══ TEKSTFRAGMENT

Zoals reeds uitgebreid toegelicht in ons vorig artikel, heeft het Grondwettelijk Hof op 3 juni 2021 geoordeeld dat de verschillende behandeling tussen buitenlandse roerende goederen en buitenlandse onroerende goederen in de erfbelasting ongrondwettig is.
Belangrijk om hierbij in het achterhoofd te houden is dat ingevolge het overlijden van een Belgische rijksinwoner de erfgenamen in België zullen belast worden met het successierecht op het wereldwijd vermogen van de erflater.
Artikel 17 van het Wetboek Successierechten (en de parallelle bepaling opgenomen in artikel 2.7.5.0.4 van de Vlaamse Codex Fiscaliteit) voorziet een belastingvermindering ten belope van de erfbelasting die al in het buitenland op onroerende goederen werd geheven, maar voor buitenlandse roerende goederen bestaat evenwel geen parallelle belastingvermindering. Zo kwam het Grondwettelijk Hof tot het besluit dat het artikel 17 van het Wetboek Successierechten onverenigbaar is met de grondwettelijke principes van gelijkheid.
De Vlaamse Belastingdienst heeft op 21 juni 2021 (gepubliceerd op 29 juli 2021) het standpunt (nr. 21042) ingenomen dat (in de fase van taxatie, bezwaar of in geval van verzoek tot ambtshalve ontheffing (desgevallend ook buiten de termijn van 5 jaar)), rekening zal worden gehouden met het recente arrest van het Grondwettelijk Hof (zowel met betrekking tot artikel 17 van het Wetboek Successierechten als met betrekking tot het parallel artikel 2.7.5.0.4 van de Vlaamse Codex Fiscaliteit).
Om van deze belastingvermindering voor in het buitenland betaalde erfbelasting op buitenlandse roerende goederen te kunnen genieten, moeten volgende bewijsstukken worden voorgelegd:
- een behoorlijk gedateerd kwijtschrift van de in het buitenland betaalde erfbelasting (de datum van het kwijtschrift is bepalend voor de eventuele omrekening in euro);
- een door de bevoegde buitenlandse overheid voor eensluidend verklaard afschrift van de aangifte en van de berekening van de rechten.

════
══ OPGEHAALDE RIJEN

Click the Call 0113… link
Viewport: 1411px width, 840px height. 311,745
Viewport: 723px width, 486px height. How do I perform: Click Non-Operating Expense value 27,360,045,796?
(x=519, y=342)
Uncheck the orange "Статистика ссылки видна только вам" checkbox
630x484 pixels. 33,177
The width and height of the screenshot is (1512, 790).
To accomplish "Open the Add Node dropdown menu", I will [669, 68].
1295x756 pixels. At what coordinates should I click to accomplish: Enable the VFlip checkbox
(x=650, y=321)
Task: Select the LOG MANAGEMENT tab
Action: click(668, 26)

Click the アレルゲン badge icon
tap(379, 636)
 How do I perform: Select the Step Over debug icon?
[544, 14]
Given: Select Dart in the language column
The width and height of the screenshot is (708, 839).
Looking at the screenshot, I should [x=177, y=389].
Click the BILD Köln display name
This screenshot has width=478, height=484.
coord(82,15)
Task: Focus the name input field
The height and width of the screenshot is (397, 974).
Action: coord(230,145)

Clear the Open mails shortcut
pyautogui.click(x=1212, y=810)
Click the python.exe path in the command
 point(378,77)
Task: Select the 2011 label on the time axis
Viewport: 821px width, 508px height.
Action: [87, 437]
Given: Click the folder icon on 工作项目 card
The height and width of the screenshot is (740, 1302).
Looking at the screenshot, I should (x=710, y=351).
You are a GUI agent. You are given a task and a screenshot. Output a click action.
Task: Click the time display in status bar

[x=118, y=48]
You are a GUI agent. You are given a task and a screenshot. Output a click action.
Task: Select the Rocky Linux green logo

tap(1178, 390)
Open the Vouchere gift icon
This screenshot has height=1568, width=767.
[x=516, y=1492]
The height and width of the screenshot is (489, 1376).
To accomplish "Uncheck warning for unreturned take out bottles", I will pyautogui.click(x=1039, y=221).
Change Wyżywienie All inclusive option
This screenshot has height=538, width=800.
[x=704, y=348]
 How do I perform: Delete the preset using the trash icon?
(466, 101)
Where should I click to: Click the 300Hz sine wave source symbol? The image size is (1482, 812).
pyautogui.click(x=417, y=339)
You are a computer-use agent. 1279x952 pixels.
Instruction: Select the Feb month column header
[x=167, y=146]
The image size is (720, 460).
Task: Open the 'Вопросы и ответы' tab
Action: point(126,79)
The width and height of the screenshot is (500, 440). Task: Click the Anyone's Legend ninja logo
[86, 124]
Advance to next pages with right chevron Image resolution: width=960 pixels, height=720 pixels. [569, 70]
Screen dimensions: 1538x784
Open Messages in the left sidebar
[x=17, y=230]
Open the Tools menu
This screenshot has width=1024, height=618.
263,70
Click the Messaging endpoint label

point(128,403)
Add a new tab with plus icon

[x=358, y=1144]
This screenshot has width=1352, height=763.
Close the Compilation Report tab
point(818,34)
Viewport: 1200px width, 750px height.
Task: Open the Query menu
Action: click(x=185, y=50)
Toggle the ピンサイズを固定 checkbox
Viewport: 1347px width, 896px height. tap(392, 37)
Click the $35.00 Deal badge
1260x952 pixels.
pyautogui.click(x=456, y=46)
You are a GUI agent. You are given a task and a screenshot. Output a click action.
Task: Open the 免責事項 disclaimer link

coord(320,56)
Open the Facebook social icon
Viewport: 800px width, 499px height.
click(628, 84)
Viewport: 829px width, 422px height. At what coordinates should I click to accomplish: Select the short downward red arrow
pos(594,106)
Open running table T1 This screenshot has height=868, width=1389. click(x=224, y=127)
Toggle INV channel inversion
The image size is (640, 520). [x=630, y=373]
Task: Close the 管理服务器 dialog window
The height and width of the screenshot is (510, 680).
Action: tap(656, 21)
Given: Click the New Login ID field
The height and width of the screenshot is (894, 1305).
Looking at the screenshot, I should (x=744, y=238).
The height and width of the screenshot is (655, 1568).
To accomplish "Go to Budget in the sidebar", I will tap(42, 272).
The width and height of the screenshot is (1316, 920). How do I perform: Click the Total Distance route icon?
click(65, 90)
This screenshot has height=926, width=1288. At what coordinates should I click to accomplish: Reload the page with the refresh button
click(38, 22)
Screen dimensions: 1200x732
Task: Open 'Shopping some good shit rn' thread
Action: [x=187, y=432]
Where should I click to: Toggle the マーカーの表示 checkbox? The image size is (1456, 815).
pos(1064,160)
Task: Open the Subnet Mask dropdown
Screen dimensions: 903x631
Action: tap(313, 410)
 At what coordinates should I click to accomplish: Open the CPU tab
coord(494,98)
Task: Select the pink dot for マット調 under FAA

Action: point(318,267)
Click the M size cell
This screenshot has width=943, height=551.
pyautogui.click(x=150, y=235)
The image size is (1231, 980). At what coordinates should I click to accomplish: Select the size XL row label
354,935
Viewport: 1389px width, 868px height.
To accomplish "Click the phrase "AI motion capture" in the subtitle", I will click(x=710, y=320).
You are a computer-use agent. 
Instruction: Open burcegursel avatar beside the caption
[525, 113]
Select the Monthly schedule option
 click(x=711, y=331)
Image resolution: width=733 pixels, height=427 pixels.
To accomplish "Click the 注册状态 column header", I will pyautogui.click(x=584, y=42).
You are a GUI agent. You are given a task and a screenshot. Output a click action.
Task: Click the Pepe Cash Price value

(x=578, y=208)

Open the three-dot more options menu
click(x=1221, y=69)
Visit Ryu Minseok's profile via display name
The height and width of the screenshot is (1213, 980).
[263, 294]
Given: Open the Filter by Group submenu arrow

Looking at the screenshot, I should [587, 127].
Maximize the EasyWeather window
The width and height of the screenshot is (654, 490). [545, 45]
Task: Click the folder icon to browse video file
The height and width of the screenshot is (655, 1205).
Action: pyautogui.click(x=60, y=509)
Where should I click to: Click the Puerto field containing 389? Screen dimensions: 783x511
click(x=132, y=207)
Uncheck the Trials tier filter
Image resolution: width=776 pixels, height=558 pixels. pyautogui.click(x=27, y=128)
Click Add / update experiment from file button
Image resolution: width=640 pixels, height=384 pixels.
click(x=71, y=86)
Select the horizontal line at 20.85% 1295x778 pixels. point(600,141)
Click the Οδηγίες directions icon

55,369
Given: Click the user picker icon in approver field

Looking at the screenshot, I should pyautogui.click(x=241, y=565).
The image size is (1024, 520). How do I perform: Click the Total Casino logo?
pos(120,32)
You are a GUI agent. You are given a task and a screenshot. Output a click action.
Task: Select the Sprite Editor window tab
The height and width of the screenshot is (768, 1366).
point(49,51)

════

> WERKOPDRACHT A
Werk het deel van het tekstfragment bij dat begint met de woorden "Artikel 17 van het Wetboek Successierechten (en" en eindigt met "principes van gelijkheid.": geef het opnieuw weer en vervang daarin "belastingvermindering" door "belastingkorting".
> WERKOPDRACHT B
Beantwoord deze vragen over het tekstfragment over de erfbelasting:
(i) Op welke datum oordeelde het Grondwettelijk Hof over de verschillende behandeling van buitenlandse roerende en onroerende goederen?
(ii) Welk nummer draagt het standpunt van de Vlaamse Belastingdienst?
(iii) Waarvoor is de datum van het kwijtschrift bepalend?

> SCHRIFTELIJK ANTWOORD A
Artikel 17 van het Wetboek Successierechten (en de parallelle bepaling opgenomen in artikel 2.7.5.0.4 van de Vlaamse Codex Fiscaliteit) voorziet een belastingkorting ten belope van de erfbelasting die al in het buitenland op onroerende goederen werd geheven, maar voor buitenlandse roerende goederen bestaat evenwel geen parallelle belastingkorting. Zo kwam het Grondwettelijk Hof tot het besluit dat het artikel 17 van het Wetboek Successierechten onverenigbaar is met de grondwettelijke principes van gelijkheid.

> SCHRIFTELIJK ANTWOORD B
(i) Op 3 juni 2021.
(ii) Nummer 21042.
(iii) Voor de eventuele omrekening in euro.